Check every line of the data for the string "twinkling" and copy the ones that have it.

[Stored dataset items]
***

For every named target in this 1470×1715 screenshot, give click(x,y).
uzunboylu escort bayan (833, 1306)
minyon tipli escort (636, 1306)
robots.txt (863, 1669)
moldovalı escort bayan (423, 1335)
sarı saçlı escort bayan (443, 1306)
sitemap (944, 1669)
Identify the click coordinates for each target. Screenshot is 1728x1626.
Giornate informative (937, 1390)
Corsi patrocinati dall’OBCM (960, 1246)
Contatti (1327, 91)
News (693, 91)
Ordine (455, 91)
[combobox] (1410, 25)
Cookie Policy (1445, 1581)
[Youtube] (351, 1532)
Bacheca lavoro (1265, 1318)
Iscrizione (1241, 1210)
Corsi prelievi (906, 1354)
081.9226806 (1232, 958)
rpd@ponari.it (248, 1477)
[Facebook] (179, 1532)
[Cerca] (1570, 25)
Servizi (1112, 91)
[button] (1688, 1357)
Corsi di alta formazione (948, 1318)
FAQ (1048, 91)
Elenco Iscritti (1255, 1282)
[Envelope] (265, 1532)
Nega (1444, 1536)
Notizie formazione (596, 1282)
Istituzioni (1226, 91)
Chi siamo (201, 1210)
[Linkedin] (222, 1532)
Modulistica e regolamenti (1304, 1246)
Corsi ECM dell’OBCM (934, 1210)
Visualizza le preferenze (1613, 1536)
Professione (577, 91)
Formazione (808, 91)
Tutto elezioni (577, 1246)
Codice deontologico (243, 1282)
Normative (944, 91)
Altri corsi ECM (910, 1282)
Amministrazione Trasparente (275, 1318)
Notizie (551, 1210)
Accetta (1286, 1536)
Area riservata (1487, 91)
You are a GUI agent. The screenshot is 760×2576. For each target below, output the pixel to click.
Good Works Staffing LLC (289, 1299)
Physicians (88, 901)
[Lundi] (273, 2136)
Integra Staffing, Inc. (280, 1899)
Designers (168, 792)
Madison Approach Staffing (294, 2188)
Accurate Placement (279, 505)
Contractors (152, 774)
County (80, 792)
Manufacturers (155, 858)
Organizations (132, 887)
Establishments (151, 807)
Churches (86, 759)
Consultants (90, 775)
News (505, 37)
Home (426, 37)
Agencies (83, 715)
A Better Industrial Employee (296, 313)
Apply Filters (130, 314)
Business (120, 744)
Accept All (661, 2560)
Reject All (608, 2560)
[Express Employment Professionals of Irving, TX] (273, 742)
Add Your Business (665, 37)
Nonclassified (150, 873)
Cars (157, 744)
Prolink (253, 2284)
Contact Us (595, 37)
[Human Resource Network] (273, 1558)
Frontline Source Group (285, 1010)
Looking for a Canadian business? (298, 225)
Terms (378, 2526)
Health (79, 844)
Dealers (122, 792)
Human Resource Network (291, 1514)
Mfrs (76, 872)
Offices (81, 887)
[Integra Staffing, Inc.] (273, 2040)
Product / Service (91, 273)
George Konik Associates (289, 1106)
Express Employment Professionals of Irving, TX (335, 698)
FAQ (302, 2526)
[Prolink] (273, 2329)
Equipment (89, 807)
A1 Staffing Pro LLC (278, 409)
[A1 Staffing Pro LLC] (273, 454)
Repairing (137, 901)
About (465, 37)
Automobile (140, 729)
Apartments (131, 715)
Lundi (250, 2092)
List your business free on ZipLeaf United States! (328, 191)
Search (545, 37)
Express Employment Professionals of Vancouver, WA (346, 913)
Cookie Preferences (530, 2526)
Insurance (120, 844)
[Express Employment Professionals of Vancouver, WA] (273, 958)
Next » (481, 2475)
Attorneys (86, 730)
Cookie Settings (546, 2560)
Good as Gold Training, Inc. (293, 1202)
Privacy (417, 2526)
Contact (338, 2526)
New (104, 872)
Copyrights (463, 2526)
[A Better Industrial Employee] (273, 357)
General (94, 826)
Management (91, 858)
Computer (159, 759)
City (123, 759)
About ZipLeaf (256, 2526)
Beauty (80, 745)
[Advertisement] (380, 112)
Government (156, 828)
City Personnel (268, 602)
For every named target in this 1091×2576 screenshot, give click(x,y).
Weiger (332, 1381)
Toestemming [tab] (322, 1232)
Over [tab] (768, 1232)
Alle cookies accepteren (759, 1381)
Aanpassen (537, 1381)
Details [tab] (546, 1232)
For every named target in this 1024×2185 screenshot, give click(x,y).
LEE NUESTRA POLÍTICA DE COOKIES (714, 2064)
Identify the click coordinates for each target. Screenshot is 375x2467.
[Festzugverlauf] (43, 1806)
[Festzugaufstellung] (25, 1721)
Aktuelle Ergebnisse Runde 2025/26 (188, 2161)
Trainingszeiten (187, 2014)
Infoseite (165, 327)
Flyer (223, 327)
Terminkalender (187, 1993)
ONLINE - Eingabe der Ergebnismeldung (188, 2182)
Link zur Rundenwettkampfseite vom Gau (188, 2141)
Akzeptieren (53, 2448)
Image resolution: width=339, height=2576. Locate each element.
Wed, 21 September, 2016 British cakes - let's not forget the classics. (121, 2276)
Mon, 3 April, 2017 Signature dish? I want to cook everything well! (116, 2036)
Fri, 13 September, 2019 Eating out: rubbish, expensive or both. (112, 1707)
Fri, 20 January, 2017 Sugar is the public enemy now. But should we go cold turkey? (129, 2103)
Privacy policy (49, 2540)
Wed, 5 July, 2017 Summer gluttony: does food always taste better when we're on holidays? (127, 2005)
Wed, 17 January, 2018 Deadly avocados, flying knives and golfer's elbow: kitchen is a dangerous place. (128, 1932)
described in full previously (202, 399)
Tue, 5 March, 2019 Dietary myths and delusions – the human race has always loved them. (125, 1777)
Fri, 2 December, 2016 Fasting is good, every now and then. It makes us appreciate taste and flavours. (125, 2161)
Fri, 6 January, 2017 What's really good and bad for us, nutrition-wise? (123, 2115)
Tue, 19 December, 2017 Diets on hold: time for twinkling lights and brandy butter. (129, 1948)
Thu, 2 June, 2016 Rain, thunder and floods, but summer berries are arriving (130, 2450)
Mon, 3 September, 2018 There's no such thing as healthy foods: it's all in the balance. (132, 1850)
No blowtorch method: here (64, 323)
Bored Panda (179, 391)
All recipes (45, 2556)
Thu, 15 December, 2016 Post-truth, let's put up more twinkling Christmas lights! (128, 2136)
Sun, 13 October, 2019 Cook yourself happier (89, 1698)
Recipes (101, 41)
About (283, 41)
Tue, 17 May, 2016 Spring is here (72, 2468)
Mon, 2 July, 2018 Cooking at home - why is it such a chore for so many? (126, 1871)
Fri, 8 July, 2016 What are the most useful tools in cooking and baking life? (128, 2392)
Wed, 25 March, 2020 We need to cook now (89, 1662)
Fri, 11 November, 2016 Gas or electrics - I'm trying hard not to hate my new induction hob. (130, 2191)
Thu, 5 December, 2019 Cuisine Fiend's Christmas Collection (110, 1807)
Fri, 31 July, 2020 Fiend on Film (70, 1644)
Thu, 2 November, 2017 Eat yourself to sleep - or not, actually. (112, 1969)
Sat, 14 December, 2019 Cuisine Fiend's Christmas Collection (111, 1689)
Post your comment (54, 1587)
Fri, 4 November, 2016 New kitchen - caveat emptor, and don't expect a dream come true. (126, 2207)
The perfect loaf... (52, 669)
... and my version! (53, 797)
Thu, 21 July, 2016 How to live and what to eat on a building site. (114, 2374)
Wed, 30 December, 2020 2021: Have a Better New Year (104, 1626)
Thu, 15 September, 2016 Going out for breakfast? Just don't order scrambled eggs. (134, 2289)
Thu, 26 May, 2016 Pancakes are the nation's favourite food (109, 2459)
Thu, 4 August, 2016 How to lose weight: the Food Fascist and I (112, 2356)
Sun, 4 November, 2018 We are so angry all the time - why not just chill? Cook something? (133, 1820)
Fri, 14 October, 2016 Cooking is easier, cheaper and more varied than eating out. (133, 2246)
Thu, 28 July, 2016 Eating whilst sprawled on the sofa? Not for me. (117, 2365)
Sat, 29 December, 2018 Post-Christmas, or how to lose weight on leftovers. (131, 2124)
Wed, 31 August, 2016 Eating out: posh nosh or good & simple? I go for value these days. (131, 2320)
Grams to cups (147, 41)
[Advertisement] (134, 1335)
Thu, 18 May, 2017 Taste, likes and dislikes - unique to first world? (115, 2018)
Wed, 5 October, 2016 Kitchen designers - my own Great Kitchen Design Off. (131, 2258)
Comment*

***

■ **Exercise solution**
Tue, 19 December, 2017 Diets on hold: time for twinkling lights and brandy butter. (129, 1948)
Thu, 15 December, 2016 Post-truth, let's put up more twinkling Christmas lights! (128, 2136)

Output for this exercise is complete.